Jean Rife continues to enjoy a varied, interesting, and challenging musical career. Early in her professional life, she joined in the developing Early Music movement, joining the newly-formed Smithsonian Chamber players in Washington, D.C., and Boston Baroque (at the time, Banchetto Musicale), the longest standing Baroque orchestra in the United States. She gave solo recitals and concertos on modern and natural horn, was engaged to teach chamber music at MIT, and frequently performed on modern horn in Boston and greater New England, and on eighteenth century horn in Boston, New York, and other locations in the U.S., Canada, and Europe. In the last several years she has taken up serious study of piano and harpsichord, and gives occasional recitals, including a recent pair of recitals of all six Partitas by J.S. Bach. Jean is also a certified yoga teacher, a practice she has incorporated into her playing and teaching.
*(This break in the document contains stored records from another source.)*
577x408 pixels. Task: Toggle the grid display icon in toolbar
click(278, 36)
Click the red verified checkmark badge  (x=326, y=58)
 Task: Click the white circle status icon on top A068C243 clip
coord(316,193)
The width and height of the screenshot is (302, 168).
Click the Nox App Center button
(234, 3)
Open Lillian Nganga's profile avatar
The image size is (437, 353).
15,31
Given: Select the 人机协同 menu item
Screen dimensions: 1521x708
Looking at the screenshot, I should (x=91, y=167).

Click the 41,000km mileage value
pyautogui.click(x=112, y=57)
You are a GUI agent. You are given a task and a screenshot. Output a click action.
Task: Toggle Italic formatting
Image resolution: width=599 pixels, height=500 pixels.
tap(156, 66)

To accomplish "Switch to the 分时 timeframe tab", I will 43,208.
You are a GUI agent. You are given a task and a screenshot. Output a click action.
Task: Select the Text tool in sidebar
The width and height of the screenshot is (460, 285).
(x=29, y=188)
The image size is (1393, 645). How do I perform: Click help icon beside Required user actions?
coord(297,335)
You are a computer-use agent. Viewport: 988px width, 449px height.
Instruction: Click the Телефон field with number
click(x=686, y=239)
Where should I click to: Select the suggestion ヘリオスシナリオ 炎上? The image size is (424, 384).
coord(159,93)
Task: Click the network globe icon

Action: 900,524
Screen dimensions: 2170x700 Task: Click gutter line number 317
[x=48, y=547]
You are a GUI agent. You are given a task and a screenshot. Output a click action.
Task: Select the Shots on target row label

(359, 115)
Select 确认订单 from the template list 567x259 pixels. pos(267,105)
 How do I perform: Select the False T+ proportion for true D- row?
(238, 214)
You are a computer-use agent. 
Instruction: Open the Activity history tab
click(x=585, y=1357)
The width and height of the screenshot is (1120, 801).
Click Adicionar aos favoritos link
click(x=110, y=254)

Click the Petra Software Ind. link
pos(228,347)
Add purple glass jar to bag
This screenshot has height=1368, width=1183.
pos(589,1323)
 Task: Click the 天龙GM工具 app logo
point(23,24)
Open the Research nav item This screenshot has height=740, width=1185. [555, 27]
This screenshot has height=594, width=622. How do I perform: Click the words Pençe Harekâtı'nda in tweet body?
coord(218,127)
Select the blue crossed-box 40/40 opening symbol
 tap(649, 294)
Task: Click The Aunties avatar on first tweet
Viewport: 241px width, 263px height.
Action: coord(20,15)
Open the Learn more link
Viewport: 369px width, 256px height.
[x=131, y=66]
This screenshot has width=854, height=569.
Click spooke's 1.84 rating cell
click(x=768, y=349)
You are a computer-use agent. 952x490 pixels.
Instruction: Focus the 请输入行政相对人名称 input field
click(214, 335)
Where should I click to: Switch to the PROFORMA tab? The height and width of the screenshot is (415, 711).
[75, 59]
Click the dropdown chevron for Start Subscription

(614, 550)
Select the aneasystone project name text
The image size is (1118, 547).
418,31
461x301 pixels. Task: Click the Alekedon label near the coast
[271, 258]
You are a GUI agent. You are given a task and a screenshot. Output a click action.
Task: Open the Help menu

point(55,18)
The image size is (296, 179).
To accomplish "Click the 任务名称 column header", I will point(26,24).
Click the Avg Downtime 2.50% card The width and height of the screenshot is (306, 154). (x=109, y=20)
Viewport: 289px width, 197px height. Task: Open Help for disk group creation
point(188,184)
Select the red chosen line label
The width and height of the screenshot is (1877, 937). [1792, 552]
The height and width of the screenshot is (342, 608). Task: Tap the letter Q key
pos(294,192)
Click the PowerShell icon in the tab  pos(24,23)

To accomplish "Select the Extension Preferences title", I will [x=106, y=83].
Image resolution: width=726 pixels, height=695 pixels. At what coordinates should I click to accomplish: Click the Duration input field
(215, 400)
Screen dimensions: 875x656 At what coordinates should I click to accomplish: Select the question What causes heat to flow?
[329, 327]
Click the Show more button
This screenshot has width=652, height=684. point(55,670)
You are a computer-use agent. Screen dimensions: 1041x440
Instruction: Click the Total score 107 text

Horn Performance highlights

  • Natural horn winner of the International Heldenleben Horn Competition, 1978
  • Guest Soloist at International Horn Workshops in US, Germany, and Japan
  • Guest Artist, Women’s Brass Workshop
  • Recitalist and Clinician at such places as Oberlin Conservatory, Indiana University, University of Michigan, University of Wisconsin, Virginia Technical Institute, Southern Methodist University, Iowa State University
  • Natural horn highlights: Concertos by Mozart, Haydn, Telemann; Mass in B minor and Brandenburg Concerto No. 1 with orchestras in the U.S., Germany, Canada, and South America
  • Modern horn highlights: premieres of Tryptich for Solo Horn and Horn Trio, both by Martin Pearlman, Suite for Four Horns by John Harbison, and HornTrio by Yehudi Wyner; Horn soloist in the premiere Michael Weinstein's Four Songs on Poems of George Meredith for Chorus, Horn & Piano in Jordan Hall, and Roman Odes in Kresge Auditorium at MIT
  • Past Principal horn with Boston Baroque, Rhode Island Philharmonic, Cantata Singers

Recordings

  • HornTrio by Yehudi Wyner; Yehudi Wyner, piano, James Buswell, Bridge Records
  • On This Most Voluptuous Night by Yehudi Wyner; Yehudi Wyner, conductor; Bridge Records
  • Mass in B minor by J. S. Bach; Boston Baroque, Martin Pearlman, conductor; Telarc Records
  • Brandenburg Concerto #1 by J.S. Bach, Boston Baroque, Martin Pearlman, conductor; Telarc Records
  • Solo Music for Natural Horn. Works by Ludwig van Beethoven, Ferdinand Ries, Franz Joseph Haydn; Martin Pearlman, fortepiano, Daniel Stepner, violin, Fortunato Arico, cello; Titanic Records
  • Cantata 128, Complete Cantatas by J. S. Bach; Leonhardt Ensemble; Telefunken Records
  • Various Solo Works with Martin Pearlman, fortepiano; BBC, London, Radio Suisse Romande, Geneva, WGBH Radio, Boston

Keyboard Study

  • Piano minor, Oberlin Conservatory; study with Emil Danenburg and Marvin Blickenstaff
  • Taubman Institute with Robert Durso, Yoriko Fieleke and Teresa Dybvig, eight years
  • Harpsichord study with Peter Sykes, 2004-present

Current Faculty

  • Lecturer in Music at Massachusetts Institute of Technology; chamber music coach, leader of wind sectionals for orchestra, and horn instructor
  • Assistant Chair for Woodwinds, Brass, & Percussion and Chamber Music Coach, New England Conservatory of Music

Past Faculty

  • Founding faculty at Barry Tuckwell Institute
  • Longy School of Music
  • Kendall Betts Horn Camp
  • University of New Hampshire

B.M., Oberlin College; A.L.M., Harvard University; studies at Boston University. Recordings on Telarc, Telefunken, Bridge, Titanic, Harmonia Mundi, Arabesque, BBC Radio, and Radio Suisse Romande. Lecturer at MIT, faculty at Longy School of Music, Chamber Music Conference and Composers' Forum of the East, Apple Hill Center for Chamber Music.